+++ Data provided +++

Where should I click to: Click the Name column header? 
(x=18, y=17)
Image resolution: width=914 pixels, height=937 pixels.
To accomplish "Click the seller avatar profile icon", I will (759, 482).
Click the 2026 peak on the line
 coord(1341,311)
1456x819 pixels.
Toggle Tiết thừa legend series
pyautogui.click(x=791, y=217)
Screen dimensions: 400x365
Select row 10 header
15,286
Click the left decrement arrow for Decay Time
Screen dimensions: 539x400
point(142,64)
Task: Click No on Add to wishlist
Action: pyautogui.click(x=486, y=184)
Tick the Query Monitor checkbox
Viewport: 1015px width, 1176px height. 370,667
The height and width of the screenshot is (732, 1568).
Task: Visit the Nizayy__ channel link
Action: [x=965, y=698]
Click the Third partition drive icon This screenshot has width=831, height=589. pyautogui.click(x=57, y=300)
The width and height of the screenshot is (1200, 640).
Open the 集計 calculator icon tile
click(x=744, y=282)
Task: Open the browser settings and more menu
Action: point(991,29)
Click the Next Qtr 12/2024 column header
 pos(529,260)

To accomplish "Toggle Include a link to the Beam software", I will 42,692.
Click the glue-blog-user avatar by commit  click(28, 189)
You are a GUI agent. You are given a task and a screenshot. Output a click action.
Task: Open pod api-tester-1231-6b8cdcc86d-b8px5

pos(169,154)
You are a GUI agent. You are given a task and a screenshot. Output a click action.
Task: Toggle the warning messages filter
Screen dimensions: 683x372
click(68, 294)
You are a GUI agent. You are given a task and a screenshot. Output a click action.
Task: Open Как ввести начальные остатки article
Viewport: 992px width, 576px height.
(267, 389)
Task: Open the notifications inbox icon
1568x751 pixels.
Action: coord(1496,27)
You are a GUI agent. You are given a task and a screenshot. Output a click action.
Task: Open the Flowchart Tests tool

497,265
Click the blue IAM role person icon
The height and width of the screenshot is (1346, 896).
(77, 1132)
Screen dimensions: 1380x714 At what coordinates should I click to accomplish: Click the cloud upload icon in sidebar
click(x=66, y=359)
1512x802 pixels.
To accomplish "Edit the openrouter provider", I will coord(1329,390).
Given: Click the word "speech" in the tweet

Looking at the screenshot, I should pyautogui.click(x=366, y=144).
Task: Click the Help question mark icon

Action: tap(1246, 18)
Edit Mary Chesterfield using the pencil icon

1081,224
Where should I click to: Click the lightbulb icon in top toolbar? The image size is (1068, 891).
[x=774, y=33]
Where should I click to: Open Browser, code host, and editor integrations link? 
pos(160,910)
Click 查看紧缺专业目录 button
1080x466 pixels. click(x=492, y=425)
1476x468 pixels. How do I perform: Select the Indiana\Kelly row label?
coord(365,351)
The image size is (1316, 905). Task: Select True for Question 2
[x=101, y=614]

+++

* **Required work**:
Please set down all of the data above again, matching it exactly.

* **Output of the task**:
Where should I click to: Click the Name column header? 
(x=18, y=17)
Image resolution: width=914 pixels, height=937 pixels.
To accomplish "Click the seller avatar profile icon", I will (759, 482).
Click the 2026 peak on the line
 coord(1341,311)
1456x819 pixels.
Toggle Tiết thừa legend series
pyautogui.click(x=791, y=217)
Screen dimensions: 400x365
Select row 10 header
15,286
Click the left decrement arrow for Decay Time
Screen dimensions: 539x400
point(142,64)
Task: Click No on Add to wishlist
Action: pyautogui.click(x=486, y=184)
Tick the Query Monitor checkbox
Viewport: 1015px width, 1176px height. 370,667
The height and width of the screenshot is (732, 1568).
Task: Visit the Nizayy__ channel link
Action: [x=965, y=698]
Click the Third partition drive icon This screenshot has width=831, height=589. pyautogui.click(x=57, y=300)
The width and height of the screenshot is (1200, 640).
Open the 集計 calculator icon tile
click(x=744, y=282)
Task: Open the browser settings and more menu
Action: point(991,29)
Click the Next Qtr 12/2024 column header
 pos(529,260)

To accomplish "Toggle Include a link to the Beam software", I will 42,692.
Click the glue-blog-user avatar by commit  click(28, 189)
You are a GUI agent. You are given a task and a screenshot. Output a click action.
Task: Open pod api-tester-1231-6b8cdcc86d-b8px5

pos(169,154)
You are a GUI agent. You are given a task and a screenshot. Output a click action.
Task: Toggle the warning messages filter
Screen dimensions: 683x372
click(68, 294)
You are a GUI agent. You are given a task and a screenshot. Output a click action.
Task: Open Как ввести начальные остатки article
Viewport: 992px width, 576px height.
(267, 389)
Task: Open the notifications inbox icon
1568x751 pixels.
Action: coord(1496,27)
You are a GUI agent. You are given a task and a screenshot. Output a click action.
Task: Open the Flowchart Tests tool

497,265
Click the blue IAM role person icon
The height and width of the screenshot is (1346, 896).
(77, 1132)
Screen dimensions: 1380x714 At what coordinates should I click to accomplish: Click the cloud upload icon in sidebar
click(x=66, y=359)
1512x802 pixels.
To accomplish "Edit the openrouter provider", I will coord(1329,390).
Given: Click the word "speech" in the tweet

Looking at the screenshot, I should pyautogui.click(x=366, y=144).
Task: Click the Help question mark icon

Action: tap(1246, 18)
Edit Mary Chesterfield using the pencil icon

1081,224
Where should I click to: Click the lightbulb icon in top toolbar? The image size is (1068, 891).
[x=774, y=33]
Where should I click to: Open Browser, code host, and editor integrations link? 
pos(160,910)
Click 查看紧缺专业目录 button
1080x466 pixels. click(x=492, y=425)
1476x468 pixels. How do I perform: Select the Indiana\Kelly row label?
coord(365,351)
The image size is (1316, 905). Task: Select True for Question 2
[x=101, y=614]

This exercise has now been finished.